Q: What's the ultimate vision for Stryker's robotic tech?
RC: We are on track for that ultimate vision. With Mako now, we have an accurate 3D model of the patient preoperatively to plan the case off of. We have a Mako System in the OR to assist the surgeon in modifying their plan based on complex anatomy or following assessment of the articulating joint and soft tissue laxity.
Our vision is about getting to individualized medicine where more information about the patient is known to the surgeon. We'll provide the surgeon their best options for that patient and the best implant and robotic tools in the OR to accomplish what's best for the patient. The ultimate success of robotics is gained, we believe, with a Mako System in the OR to assist the surgeon with the final assessment of the patient and then with precision and accuracy, executing that plan — and now add to that, the world of digital health.
Stryker has been actively working on data analytics and cloud-based data acquisition. The Mako System will soon be [web-enabled]. For those surgeons and patients that want to go on the data journey, we will be able to capture preoperative data, comorbidities, intraoperative change of the preoperative plan, extract out the final three-dimensional placement of the implant in the patient into [EHRs], and with postoperative applications, have patient, physical therapy and sensor input as to the performance of that patient and implant months after the surgery.
We will get to a place of predictive analytics, presurgery and during surgery, that it is believed may improve outcomes and play a role in healthcare economics. Robotics combined with digital health data can be amazingly impactful. Stryker R&D is on this journey.
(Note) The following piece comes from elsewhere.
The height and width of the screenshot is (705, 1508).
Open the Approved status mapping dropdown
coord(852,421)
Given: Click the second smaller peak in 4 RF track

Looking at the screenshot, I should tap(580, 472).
Q: Investing in surgical robots remains a topic of discussion in hospitals. Will there come a time when robotic technology is available for every hospital regardless of infrastructure available and how will Stryker play a part in that?
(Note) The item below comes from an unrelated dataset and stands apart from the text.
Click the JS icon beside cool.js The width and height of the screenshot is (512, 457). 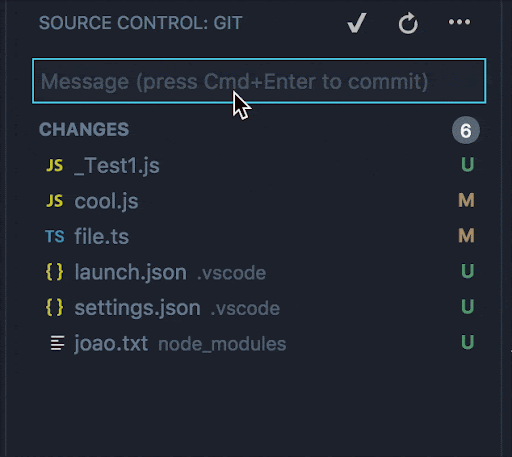pyautogui.click(x=55, y=201)
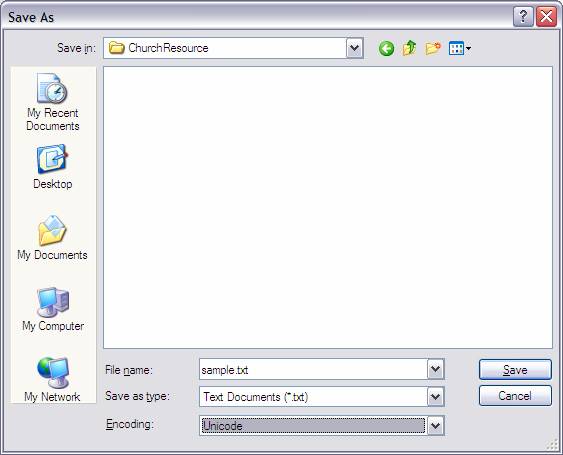Open My Network places

coord(52,380)
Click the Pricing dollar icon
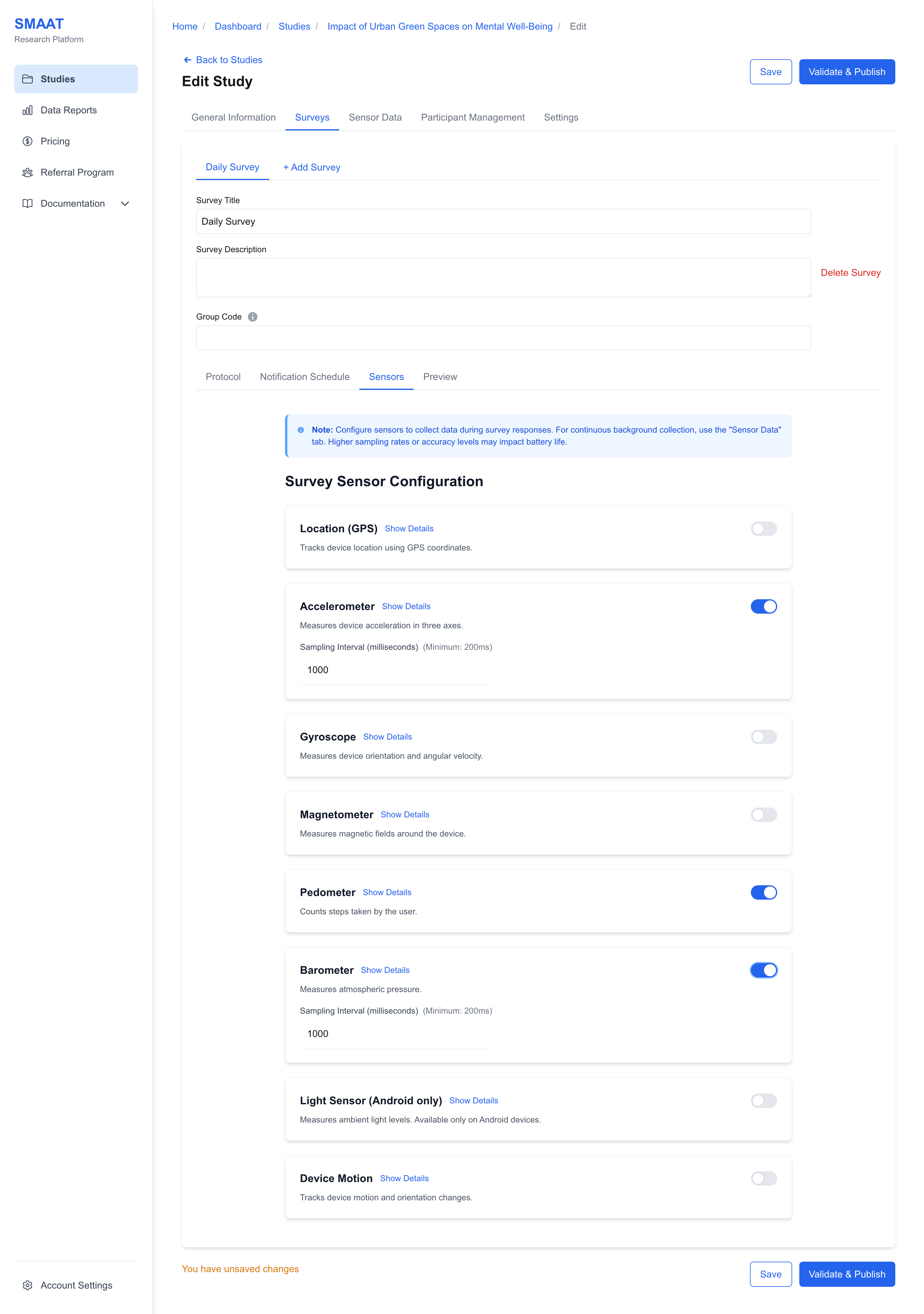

RC: To date, we haven’t seen restrictions on acquiring a Mako System based on infrastructure. In fact, out of our 800 plus systems around the world, we have Mako placements in ambulatory care centers, rural hospitals, academic teaching institutions and all sizes of community hospitals. Each setting seeing success with their Mako programs.
The rate of new Stryker Mako placement continues where we don’t necessarily see a specific infrastructure having a unique influence over another. Now that the Mako System has over 135 peer-review publications and positive clinical data seen in numerous government run joint registries, the outcomes and publications are supporting the adoption and benefits of Mako robotics in all types of infrastructures.